#### Problem statement
The copy should begin at the line containing "The width and" and end at the last line of the material. Please reproduce those lines exactly and keep pictures out.

#### Supplied entries
◇ ◇ ◇ ◇

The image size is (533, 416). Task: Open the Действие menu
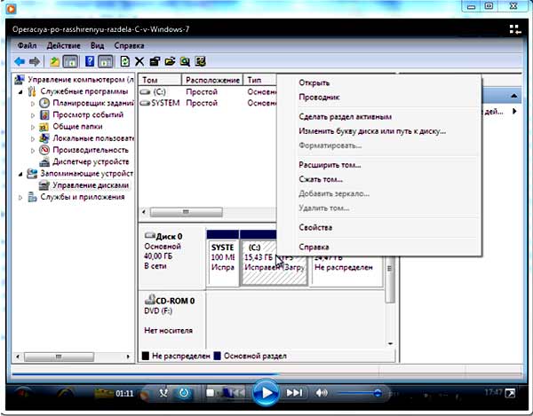click(63, 44)
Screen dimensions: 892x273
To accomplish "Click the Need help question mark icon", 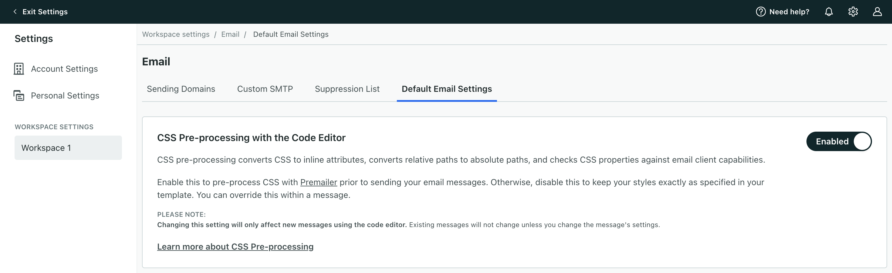I will pos(760,12).
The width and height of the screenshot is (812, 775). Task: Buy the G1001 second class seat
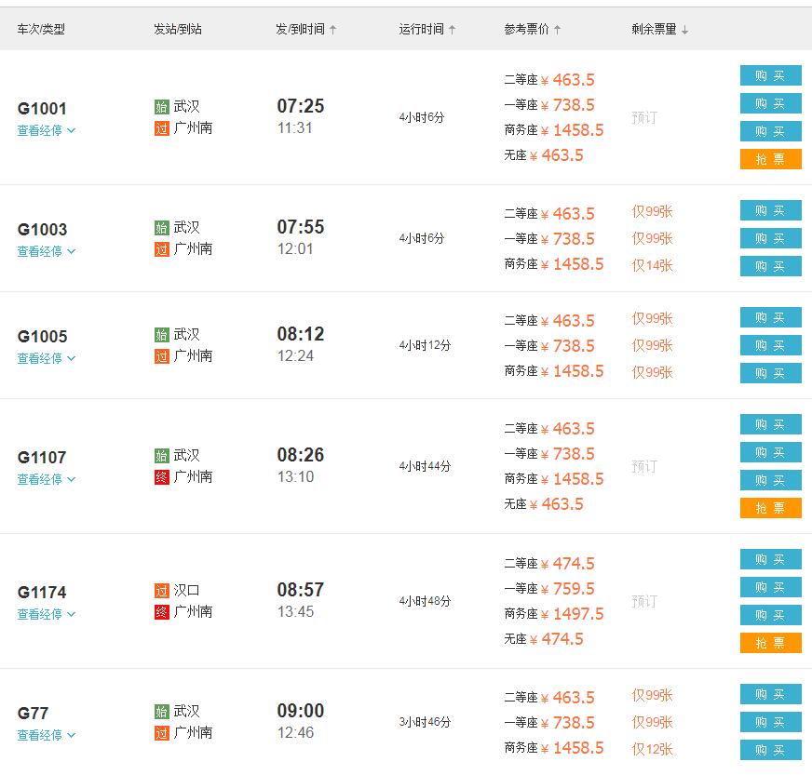pos(771,75)
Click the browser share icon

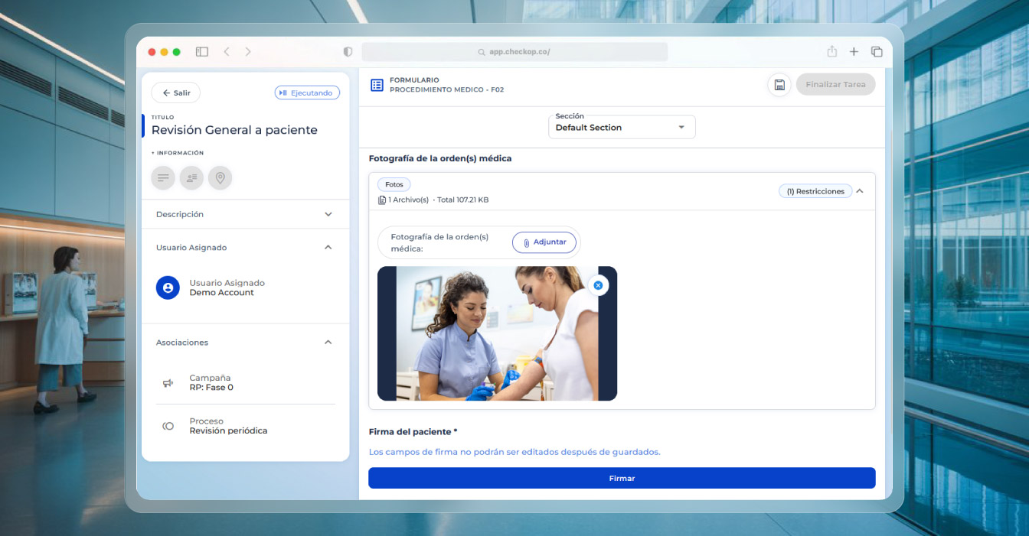tap(831, 52)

◇ ◇ ◇ ◇

#### Answer to this problem
The width and height of the screenshot is (812, 775). Task: Buy the G1001 second class seat
pos(771,75)
Click the browser share icon

tap(831, 52)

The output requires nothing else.